(Исходный текст)
****

01 42 24 25 56. Телефонный номер — это голос адреса.

Однажды я вернулся домой с одной из таких наших встреч и почему-то захотел набрать этот никому не нужный номер. Чтобы проверить, продолжает ли он работать? Или надеясь пронзительным звонком пробудить умерших? Я представил себе, как в квартире раздается телефонная трель, отражается от стен, распахивает двери, заполняет собой все комнаты, но снять трубку призраки не могут. Хотел ли я этим звонком, точно колдовским действом, создать там видимость жизни? Или желал убедиться, что не забыл номер? А может, я так приучал себя к тишине на том конце провода? Ведь в последние месяцы жизни мамы, когда она стала отказываться от еды, мы часто набирали этот номер — звонили ей по нескольку раз на дню.

Через некоторое время гудки, которые, казалось, будут длиться вечно, резко оборвались, словно кто-то решил ответить на звонок. Тут я понял, что произошло, но оказался не в силах положить трубку. Включился автоответчик — и я услышал ее голос, бесцветный, уставший, отстраненный, но такой явственный и отчетливый, несмотря на дефекты пленки, — голос мамы перед самым ее отъездом в больницу. Она совершенно механически, как-то прерывисто, говорила, что сейчас ее нет дома, но можно оставить сообщение — и тогда она обязательно перезвонит, когда вернется. Слушать это было невыносимо. Но именно эти слова останутся в моей памяти навсегда.

На следующий день я вернулся на улицу Шарля Лаффита, в дом номер 67, выдернул телефон из розетки, вынул из автоответчика кассету, чтобы больше не слышать этого маминого голоса. Долгие годы я пытаюсь его вытеснить другим, беззвучным, улыбающимся, из какого-нибудь детского воспоминания. Но тщетно. И даже время не уничтожило запись на той кассете. Где она теперь, в каком шкафу затерялась, в каком ящике?

* * *

С тех пор как я обнаружил в доме номер 95 по улице Шарля Лаффита склад Арсена Люпена, я стал выписывать все адреса книжных персонажей и вскоре знал их наизусть. Я добавлял их в длинные перечни без разбора, по мере своего чтения. С годами эти записи множились.

В конце концов я завел для литературных героев адресную книжку, но внес туда не всех подряд, а только своих любимцев. Тех, что по какой-то причине мне стали дороги, с кем у меня сложились особые отношения, к кому я наведывался, а оставь они мне номера своих телефонов — и позвонил бы. Я обращался к своей адресной книжке — и они являлись моему воображению. Это актеры огромной сцены, невидимые, но такие явные, чья жизнь не ограничивается сценой, но продолжается за кулисами их общеизвестных приключений.

****

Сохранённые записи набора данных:
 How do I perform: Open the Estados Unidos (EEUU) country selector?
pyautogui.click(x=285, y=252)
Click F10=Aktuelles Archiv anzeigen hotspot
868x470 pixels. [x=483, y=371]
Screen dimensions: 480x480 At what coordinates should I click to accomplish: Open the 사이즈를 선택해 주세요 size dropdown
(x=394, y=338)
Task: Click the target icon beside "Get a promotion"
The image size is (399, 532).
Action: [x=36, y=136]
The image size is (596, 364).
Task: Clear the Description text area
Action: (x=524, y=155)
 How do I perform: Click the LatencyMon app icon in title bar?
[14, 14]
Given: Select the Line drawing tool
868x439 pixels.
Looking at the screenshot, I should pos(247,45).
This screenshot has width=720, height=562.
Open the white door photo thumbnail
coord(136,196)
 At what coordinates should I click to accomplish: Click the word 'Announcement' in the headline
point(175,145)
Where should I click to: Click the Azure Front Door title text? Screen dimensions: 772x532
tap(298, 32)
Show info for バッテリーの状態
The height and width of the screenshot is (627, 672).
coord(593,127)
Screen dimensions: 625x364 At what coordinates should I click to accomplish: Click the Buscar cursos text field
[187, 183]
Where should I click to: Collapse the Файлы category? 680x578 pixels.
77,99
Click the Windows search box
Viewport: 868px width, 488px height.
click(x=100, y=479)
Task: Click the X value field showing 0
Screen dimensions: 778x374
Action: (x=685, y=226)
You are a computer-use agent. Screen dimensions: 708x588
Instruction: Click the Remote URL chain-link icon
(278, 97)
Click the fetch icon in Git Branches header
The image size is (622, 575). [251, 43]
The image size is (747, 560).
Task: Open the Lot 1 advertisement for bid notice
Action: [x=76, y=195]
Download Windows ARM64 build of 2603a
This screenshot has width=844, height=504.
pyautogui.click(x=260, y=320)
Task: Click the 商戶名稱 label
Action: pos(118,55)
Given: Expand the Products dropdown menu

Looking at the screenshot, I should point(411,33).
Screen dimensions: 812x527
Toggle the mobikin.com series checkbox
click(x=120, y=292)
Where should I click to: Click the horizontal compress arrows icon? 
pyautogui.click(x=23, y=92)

****

(Задание) Продолжите, пожалуйста, текст об адресах и адресной книжке литературных героев, начав сразу после его последнего предложения.

(Ответ к заданию)
В свою книжку я заносил только парижские адреса, пусть даже и гостиницы, в которых лишь на время останавливались некоторые персонажи, что были в городе проездом. Одни мои герои владеют роскошными особняками, другие снимают квартиры «на антресолях», поселяются в мансардах, пансионах, меблированных комнатах, тюремных застенках или в больничных палатах, прежде чем упокоиться на одном из городских кладбищ. Странным образом они предпочитают какие-то определенные кварталы, другие же части города остаются пустыми. Чья это прихоть? Почему они живут именно здесь, а не где-то еще? По этому адресу, а не по другому? Я принялся за ними следить, проверять, где они обосновались и куда ходят, стал искать какие-нибудь зацепки, чтобы пролить свет на их двойную жизнь.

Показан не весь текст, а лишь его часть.